Exercício escrito: Dê prosseguimento ao artigo sobre o futuro do jornalista sem diploma, a partir do ponto em que ele termina.

Nova pagina 8


Folha de São Paulo, Cotidiano, domingo, 21 de junho de 2009

GILBERTO
DIMENSTEIN


Jornalista sem diploma não tem
futuro



Gilmar Mendes comparou o jornalista ao
cozinheiro; não acredito que um cozinheiro, no futuro, prospere sem diploma


PROFESSOR de Harvard, o psicólogo Howard Gardner ganhou notoriedade mundial
ao disseminar o conceito de inteligências múltiplas -em poucas palavras, a
inteligência se manifesta das mais diferentes formas, inclusive na habilidade
como se move o corpo num campo de futebol.

Veja a renda mendal de jogadores que desprezaram a escola como Adriano (R$
300 mil) ou Ronaldo (R$ 1,1 milhão) -agora, compare com salário de um professor
doutor da USP, com dedicação integral (R$ 6,7 mil). Imagine quantos times de
professores seriam necessários para ganhar o salário dos dois jogadores.

O psicólogo afirma que uma das habilidades fundamentais no mercado de
trabalho é a "mente sintetizadora". Por isso, apesar da decisão do Supremo
Tribunal Federal, na semana passada, de permitir que até um jovem com ensino
médio (ou menos) trabalhe numa Redação, o jornalista não terá futuro sem, no
mínimo, um diploma. Provavelmente o menos importante desses diplomas seja o de
jornalismo.

***

Mente
sintetizadora é a habilidade de extrair o que é essencial do amontoado cada vez
maior de informações despejada diariamente pelos mais diferentes meios. Para
Gardner, o profissional do futuro deverá ter essa "mente" ou, pelo menos, ser
assessorado por alguém que a tenha, do contrário tende a ficar paralisado entre
as múltiplas alternativas.

Para
nenhuma atividade profissional, o desafio de lidar com o excesso de informação
(e, portanto, exercer a capacidade de síntese) é tão pesado como para os
jornalistas. Afinal, a imprensa é e será o grande filtro, seja no papel, no
rádio, nas telas da televisão ou do computador. O jornal "The New York Times"
inventou, no mês passado, um novo cargo: editora de "mídia social". Sua missão:
navegar pelo labirinto das redes de internet como Orkut, Facebook, Twitter, além
da floresta de blogs, e descobrir informações e tendências. Quem está
acompanhando as manifestações do Irã, vê o papel dessas redes diante da
proibição de divulgação de notícias.

***

Não se
desenvolve a capacidade de síntese sem um longo treino de associação de dados,
ideias e conceitos, o que exige uma vivência de ensino superior, com cargas de
leitura e dissertações aprofundadas. Desenvolve-se, aí, a competência para
identificar, relacionar e selecionar, a partir de problemas complexos.

(Entradas sobre coordenadas do alvo)
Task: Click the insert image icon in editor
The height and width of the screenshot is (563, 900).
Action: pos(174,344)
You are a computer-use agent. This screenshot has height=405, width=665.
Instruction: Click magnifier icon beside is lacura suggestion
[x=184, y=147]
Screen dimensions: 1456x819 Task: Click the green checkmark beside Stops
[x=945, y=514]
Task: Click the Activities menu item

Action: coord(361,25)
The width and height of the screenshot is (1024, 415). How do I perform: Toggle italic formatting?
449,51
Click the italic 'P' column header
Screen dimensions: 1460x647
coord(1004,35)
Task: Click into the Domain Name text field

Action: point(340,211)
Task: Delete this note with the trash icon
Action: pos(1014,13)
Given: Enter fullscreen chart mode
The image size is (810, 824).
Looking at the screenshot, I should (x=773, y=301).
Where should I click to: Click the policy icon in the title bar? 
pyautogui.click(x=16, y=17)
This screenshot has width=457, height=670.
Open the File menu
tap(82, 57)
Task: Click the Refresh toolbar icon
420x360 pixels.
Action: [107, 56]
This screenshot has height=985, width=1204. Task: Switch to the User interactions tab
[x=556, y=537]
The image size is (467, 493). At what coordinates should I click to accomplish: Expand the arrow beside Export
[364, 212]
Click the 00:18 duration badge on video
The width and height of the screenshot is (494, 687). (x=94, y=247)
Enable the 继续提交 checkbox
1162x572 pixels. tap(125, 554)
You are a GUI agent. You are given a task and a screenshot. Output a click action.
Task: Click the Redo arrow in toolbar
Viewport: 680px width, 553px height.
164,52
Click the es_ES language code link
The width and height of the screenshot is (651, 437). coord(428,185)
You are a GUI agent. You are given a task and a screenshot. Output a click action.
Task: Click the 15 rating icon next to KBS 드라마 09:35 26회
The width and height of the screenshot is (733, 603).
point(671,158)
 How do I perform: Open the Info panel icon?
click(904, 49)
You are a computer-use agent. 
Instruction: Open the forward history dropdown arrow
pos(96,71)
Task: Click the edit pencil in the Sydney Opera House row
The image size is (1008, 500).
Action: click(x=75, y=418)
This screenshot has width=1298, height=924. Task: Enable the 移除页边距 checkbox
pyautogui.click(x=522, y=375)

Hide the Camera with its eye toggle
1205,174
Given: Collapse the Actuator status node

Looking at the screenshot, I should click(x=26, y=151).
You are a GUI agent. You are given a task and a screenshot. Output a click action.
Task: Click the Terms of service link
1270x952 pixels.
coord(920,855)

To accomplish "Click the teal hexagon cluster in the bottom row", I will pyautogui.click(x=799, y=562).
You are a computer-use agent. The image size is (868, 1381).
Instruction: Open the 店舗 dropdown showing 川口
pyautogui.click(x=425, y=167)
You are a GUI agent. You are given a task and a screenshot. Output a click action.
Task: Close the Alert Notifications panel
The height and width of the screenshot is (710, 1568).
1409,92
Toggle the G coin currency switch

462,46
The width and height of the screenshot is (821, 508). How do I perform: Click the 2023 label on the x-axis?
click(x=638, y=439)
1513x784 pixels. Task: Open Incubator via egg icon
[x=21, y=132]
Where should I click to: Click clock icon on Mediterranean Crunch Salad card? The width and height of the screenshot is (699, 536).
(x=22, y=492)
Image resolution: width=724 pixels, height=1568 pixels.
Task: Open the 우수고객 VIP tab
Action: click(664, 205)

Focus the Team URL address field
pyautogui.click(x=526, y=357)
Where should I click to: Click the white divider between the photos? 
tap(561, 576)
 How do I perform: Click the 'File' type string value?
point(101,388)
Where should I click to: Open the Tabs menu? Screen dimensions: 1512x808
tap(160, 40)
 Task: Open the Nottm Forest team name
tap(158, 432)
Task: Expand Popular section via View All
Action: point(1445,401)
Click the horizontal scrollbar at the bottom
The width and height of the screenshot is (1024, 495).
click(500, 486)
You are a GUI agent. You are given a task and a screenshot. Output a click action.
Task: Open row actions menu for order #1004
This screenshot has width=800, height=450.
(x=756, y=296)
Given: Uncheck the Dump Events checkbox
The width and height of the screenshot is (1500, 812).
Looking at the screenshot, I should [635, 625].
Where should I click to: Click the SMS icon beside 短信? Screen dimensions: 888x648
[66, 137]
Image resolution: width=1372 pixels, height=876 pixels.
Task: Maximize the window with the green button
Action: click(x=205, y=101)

Resposta à tarefa:
Daí que o
aluno que passou a vida decorando para fazer provas tem até a chance de entrar
numa boa faculdade, mas corre o risco de quebrar a cara no mercado de trabalho.

***

O fim da
obrigatoriedade do diploma responde a essa demanda dos meios de comunicação: a
abertura para profissionais ou acadêmicos das mais diversas áreas,
especializados em determinados assuntos, capazes de acompanhar melhor a
velocidade do conhecimento. É bem diferente de certos tempos em que se
aceitavam, sem maiores problemas, repórteres talentosos para descobrir o futuro,
mas incapazes de escrever; havia, na Redação, profissionais pagos para escrever
a matéria, chamados "copidesque".

O
jornalista de qualidade será obrigado a se reciclar permanentemente, mantendo-se
ligado a algum nível de vida acadêmica. É apenas consequência óbvia da era da
aprendizagem permanente. Ou seja, um diploma é pouco. O presidente do STF,
Gilmar Mendes, ao justificar o fim do diploma, comparou o jornalista ao
cozinheiro. Também não acredito que um cozinheiro, no futuro, prospere sem
diploma de ensino superior.

***

Ao
contrário do que se pensa, o fim do diploma deve ajudar os cursos de jornalismo.
Basta ler um texto universitário para ver a inviabilidade da linguagem acadêmica
na mídia. Os profissionais que desejarem prosperar numa Redação terão de
reciclar sua linguagem e lidar com as técnicas de comunicação; o acadêmico tem a
reverência do processo; o comunicador, a do instante.

Minha
aposta é que serão criados cursos de curta duração, no estilo sequencial, com
foco no mercado de trabalho. Com a decisão do STF, tirando os corporativistas,
todos saíram ganhando a começar do leitor.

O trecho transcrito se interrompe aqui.